── Passage

Speaking of Welty: The prospect of interviewing her was terrifying for at least one writer.

The New Yorker excerpts Dinaw Mengestu‘s excellent forthcoming novel, How to Read the Air.

In praise of one of Mark Twain’s lesser-known novels, Personal Recollections of Joan of Arc. And the first publication of Twain’s 1889 short essay “Concerning the Interview,” in which he likens an interviewer to a cyclone “dusting a continent with your remains.”

Links: Passing the Torch

Joyce Carol Oates: “Virtually all of my novels depict crimes—from a perspective of the tragic rites of sacrifice, redemption, and the passing of the old order—that is, an older generation—to the new order—the younger generation. It’s somewhat unusual that a novel of mine, like Blonde, is purely tragic, without any apparent hope of redemption.”

The voices in Shalom Auslander‘s head.

Grand Street editor Ben Sonnenberg, who founded the literary magazine in 1985 “to follow the model that the New Yorker once provided and fell away from—to be informative and insolent”—has died at 73.

Andrew Seal is beginning a series of posts on John Dos Passos‘ U.S.A. Trilogy—valuable for folks like me who only got through The 42nd Parallel in high school and who have since forgotten most of it.

The opening pages of William Styron‘s Sophie’s Choice might serve as the great Brooklyn novel. (via)

This year’s William Faulkner conference at the University of Mississippi will focus on his screenplays and movies adapted from his work. (Apparently not on the docket for some reason: The Reivers, a 1969 Steve McQueen vehicle that scored two Oscar nominations.)

Meanwhile, an attempt to connect Faulkner and Scott Turow. Not buying it. (via)

How Prague’s literary culture started in Louisville, Kentucky.

Rick Moody on the difficulty of putting Walt Whitman‘s words to music: “The only challenge is, it’s freaking hard to set the lines because there’s no meter…. Why couldn’t they do a Dickinson event? Those could all be sung to ‘The Yellow Rose of Texas.'”

In connection with a Lush Life-themed exhibition taking place in Lower East Side galleries, Richard Price talks about the neighborhood and his perspective on the art world, putting in a plug for The Horse’s Mouth as “the Citizen Kane of artist movies.”

Was the food writing in American Psycho ahead of its time?

────
── Information shown

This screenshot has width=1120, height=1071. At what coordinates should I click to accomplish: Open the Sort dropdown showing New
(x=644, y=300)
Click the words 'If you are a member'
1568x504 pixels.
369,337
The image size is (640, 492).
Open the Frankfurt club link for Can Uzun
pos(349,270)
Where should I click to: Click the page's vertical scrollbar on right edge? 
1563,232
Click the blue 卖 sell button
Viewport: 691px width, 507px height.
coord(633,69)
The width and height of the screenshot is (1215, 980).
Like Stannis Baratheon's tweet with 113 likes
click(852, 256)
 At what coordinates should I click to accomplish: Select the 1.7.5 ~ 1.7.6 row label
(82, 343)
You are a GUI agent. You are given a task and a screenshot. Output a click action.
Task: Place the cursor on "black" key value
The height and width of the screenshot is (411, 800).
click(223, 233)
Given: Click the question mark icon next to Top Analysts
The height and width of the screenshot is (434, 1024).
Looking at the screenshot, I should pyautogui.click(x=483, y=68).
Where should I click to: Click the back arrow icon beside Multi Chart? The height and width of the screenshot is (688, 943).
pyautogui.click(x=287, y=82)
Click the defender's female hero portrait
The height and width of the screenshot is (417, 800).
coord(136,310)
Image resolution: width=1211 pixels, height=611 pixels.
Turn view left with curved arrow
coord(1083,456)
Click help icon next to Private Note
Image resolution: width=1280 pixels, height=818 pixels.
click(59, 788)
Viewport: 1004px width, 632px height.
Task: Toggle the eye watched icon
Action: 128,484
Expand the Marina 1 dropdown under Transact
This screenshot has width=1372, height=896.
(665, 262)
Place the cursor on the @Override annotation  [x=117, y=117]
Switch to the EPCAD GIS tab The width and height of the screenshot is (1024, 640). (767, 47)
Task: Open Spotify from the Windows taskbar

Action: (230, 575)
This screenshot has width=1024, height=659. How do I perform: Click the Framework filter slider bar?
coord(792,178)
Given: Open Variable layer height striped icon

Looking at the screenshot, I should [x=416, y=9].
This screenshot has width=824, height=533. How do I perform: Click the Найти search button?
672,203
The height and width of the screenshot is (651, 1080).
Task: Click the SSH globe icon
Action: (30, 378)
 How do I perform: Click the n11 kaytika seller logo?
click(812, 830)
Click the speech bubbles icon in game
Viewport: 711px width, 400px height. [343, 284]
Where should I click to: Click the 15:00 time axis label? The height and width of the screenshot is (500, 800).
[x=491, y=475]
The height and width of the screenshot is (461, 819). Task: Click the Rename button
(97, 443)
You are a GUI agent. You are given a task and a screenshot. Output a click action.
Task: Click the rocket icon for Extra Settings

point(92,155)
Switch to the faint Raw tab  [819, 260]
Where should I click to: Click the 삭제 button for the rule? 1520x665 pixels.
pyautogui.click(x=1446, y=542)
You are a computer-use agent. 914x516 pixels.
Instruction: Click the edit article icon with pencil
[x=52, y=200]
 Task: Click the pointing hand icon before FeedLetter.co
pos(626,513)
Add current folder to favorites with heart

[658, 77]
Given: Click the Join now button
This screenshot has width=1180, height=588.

────

_Exercise requirements:_
1 – Using the roundup of literary links, decide whether each statement agrees with it: (a) Ben Sonnenberg founded Grand Street in 1985; (b) this year's Faulkner conference will include The Reivers; (c) Twain's "Concerning the Interview" is an essay from 1889. Answer yes or no for each and quote the words that decide it.
2 – Return the portion of the roundup of literary links starting with "This year’s William" and going on through "two Oscar nominations.)", copied word for word.
3 – Resume the roundup of literary links after its final line.

_Per-task answers:_
1 –
(a) Yes: "who founded the literary magazine in 1985."
(b) No: "Apparently not on the docket for some reason: The Reivers."
(c) Yes: "Twain’s 1889 short essay “Concerning the Interview.”"

2 –
This year’s William Faulkner conference at the University of Mississippi will focus on his screenplays and movies adapted from his work. (Apparently not on the docket for some reason: The Reivers, a 1969 Steve McQueen vehicle that scored two Oscar nominations.)

3 –
Colum McCann finally has time to make progress on a new novel.

The Art of Aging Gracefully

The June issue of Harper’s includes a lovely 2002 essay by the late Barry Hannah titled “Why I Write” (sub. req’d), in which he catalogues the experiences that inspired him to become a writer. The piece moves chronologically, and in writing about a breakup in his early 20s he muses on the comfort and sense of maturity that comes with being 30 years separated from that young man. Especially as a writer:

I think of those moments in Faulkner, Beckett, and Holy Scripture when the words seem absolutely final, bodiless, disattached, as out of a cloud of huge necessity. My desire is to come even close to that team—to be that luck, to be touched by such grace. I do believe that as you write more and age, the arrogance and most of the vanity go. It is a vanity met with vast gratitude: that you were hit by something as you stood in the way of it, that anybody is listening. When you are ashamed and revising your comments to old girlfriends of thirty years ago, you might be shocked to find out you really have nothing much better now than what you said in the first place.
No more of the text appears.